A correlation between TGF-β1-mediated JAM-A downregulation and cell invasiveness

Abstract

Transforming growth factor-beta (TGF-β) and junctional adhesion molecule-A (JAM-A) have been indicated as key regulators of cell migration, and an inverse relationship of JAM-A expression and the invasiveness has been reported in breast cancer cells. Whether TGF- β1 signaling induces JAM-A downregulation leading to cancer cell invasion has not been investigated. In this study, we report that TGF- β1 significantly downregulates JAMA expression at both mRNA and protein levels in MCF-7 cells that is slightly migratory and normally expresses high level of JAM-A. We showed that TGF-β1 downregulates JAM-A mRNA level via transcriptional regulation and the promoter region responsible to TGF-β1 stimulation is located between nt -367 and -1. In addition, TGF-β1 exerted its negative effect on JAMA expression via post-translational control. There was a significant reduction (60% reduction) in JAM-A protein levels in cyclohexamide-pretreated TGF-β1-treated cells, indicating that TGF-β1 promotes JAM-A protein turnover. We showed that JNK inhibitor, but not Smad3 and Smad4 siRNA, could effectively abolish TGF-β1-mediated JAM-A protein degradation, although Smad activation alone could abolish JAM-A degradation in the absence of TGF-β1 stimulation.
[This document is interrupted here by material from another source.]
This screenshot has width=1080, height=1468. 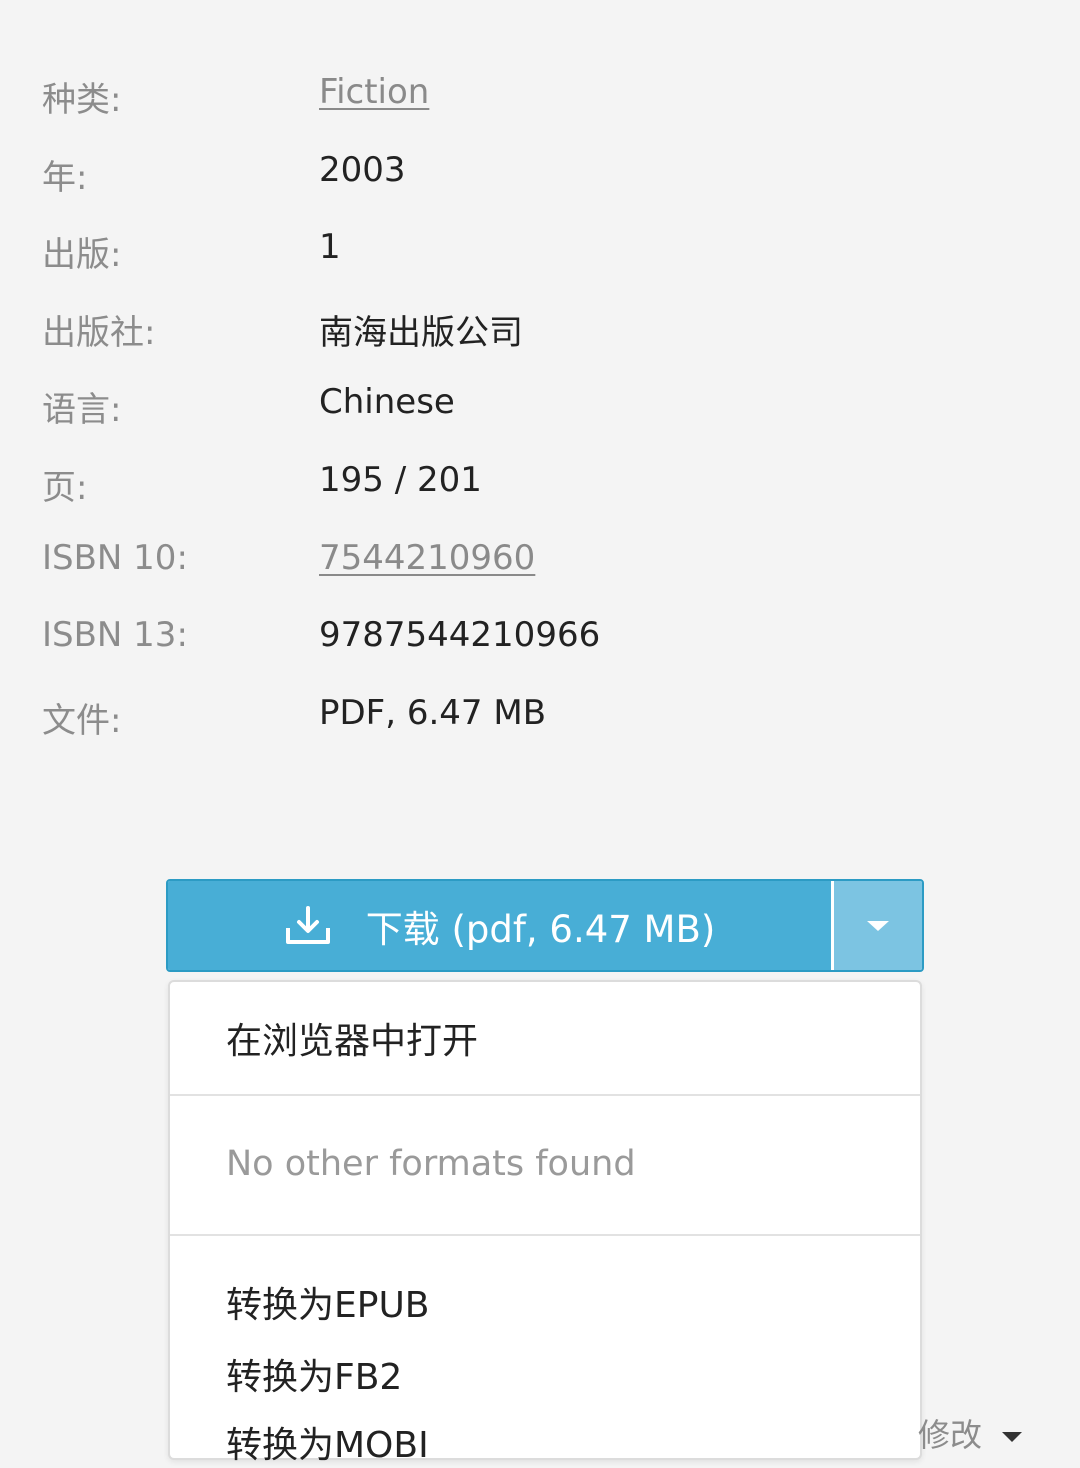 I want to click on detail-row-publisher: 出版社: 南海出版公司, so click(x=540, y=326).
Furthermore, clathrin siRNA abolished TGF-β1-mediated JAM-A degradation, indicating that the degradation is mediated via clathrin-dependent endocytosis. Reduction of JAM-A in MCF-7 cells upon TGF-β1 treatment led to enhanced invasion in the invasion assays. Taken together, these results indicate a strong correlation between TGF-β1-mediated JAM-A downregulation and cell invasiveness.